Langkah-Langkah untuk Mencapai Target Penerimaan Pajak 2025

Untuk memastikan tercapainya target penerimaan pajak, pemerintah akan mulai menerapkan Core Tax Administration System (CTAS) pada tahun 2025. Sistem CTAS ini didukung oleh teknologi informasi canggih, termasuk kecerdasan buatan (AI), yang dirancang untuk meningkatkan efektivitas, efisiensi, transparansi, dan keadilan dalam pengawasan kepatuhan pajak.

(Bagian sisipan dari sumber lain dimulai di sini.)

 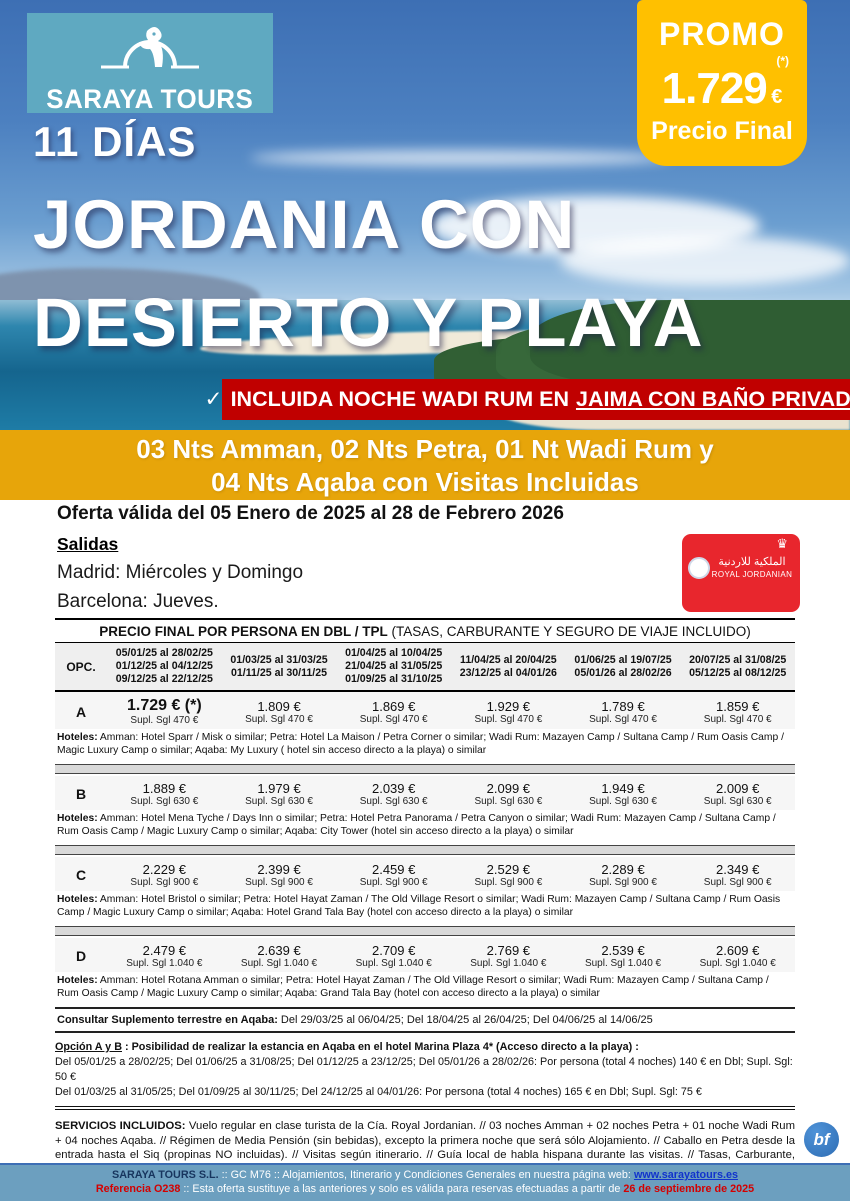 I want to click on ribbon-underlined-text: JAIMA CON BAÑO PRIVADO, so click(x=712, y=399).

Penggunaan teknologi ini diharapkan dapat mempercepat proses administrasi dan meningkatkan kualitas data yang dapat digunakan untuk memonitor kepatuhan wajib pajak.

Selain itu, pemerintah akan menerapkan kebijakan intensifikasi dan ekstensifikasi pajak:

  • Intensifikasi pajak adalah upaya untuk menggali potensi pajak dari wajib pajak yang sudah ada melalui peningkatan kepatuhan dan pengawasan.
  • Ekstensifikasi pajak berfokus pada perluasan basis pajak, terutama dengan menarik subjek pajak yang masih berada dalam ekonomi bawah tanah atau underground economy agar tercatat dan memenuhi kewajiban perpajakan.

Tantangan yang Dihadapi

Meskipun prospek penerimaan pajak pada tahun 2025 terlihat positif, beberapa tantangan perlu diwaspadai, antara lain:

  1. Kepatuhan Wajib Pajak: Meningkatkan kepatuhan wajib pajak adalah tantangan besar, terutama dengan adanya underground economy yang sulit diawasi.
  2. Implementasi Teknologi Baru: Penggunaan CTAS dengan dukungan teknologi canggih seperti AI memerlukan adaptasi dan kesiapan infrastruktur yang baik agar sistem dapat berjalan dengan efektif.
  3. Perubahan Ekonomi Global: Perkembangan ekonomi global, seperti fluktuasi harga bahan baku dan dampak geopolitik, bisa mempengaruhi penerimaan pajak, terutama dari sektor-sektor industri pengolahan dan perdagangan yang sangat bergantung pada impor bahan baku.

Dengan demikian, penerimaan pajak 2025 dapat dioptimalisasi melalui langkah-langkah strategis dan upaya adaptasi di area penting seperti infrastruktur administrasi perpajakan. Dengan demikian, pemerintah dapat mendorong masyarakat untuk mendukung pembenahan sistem perpajakan dalam rangka meningkatkan pertumbuhan ekonomi nasional.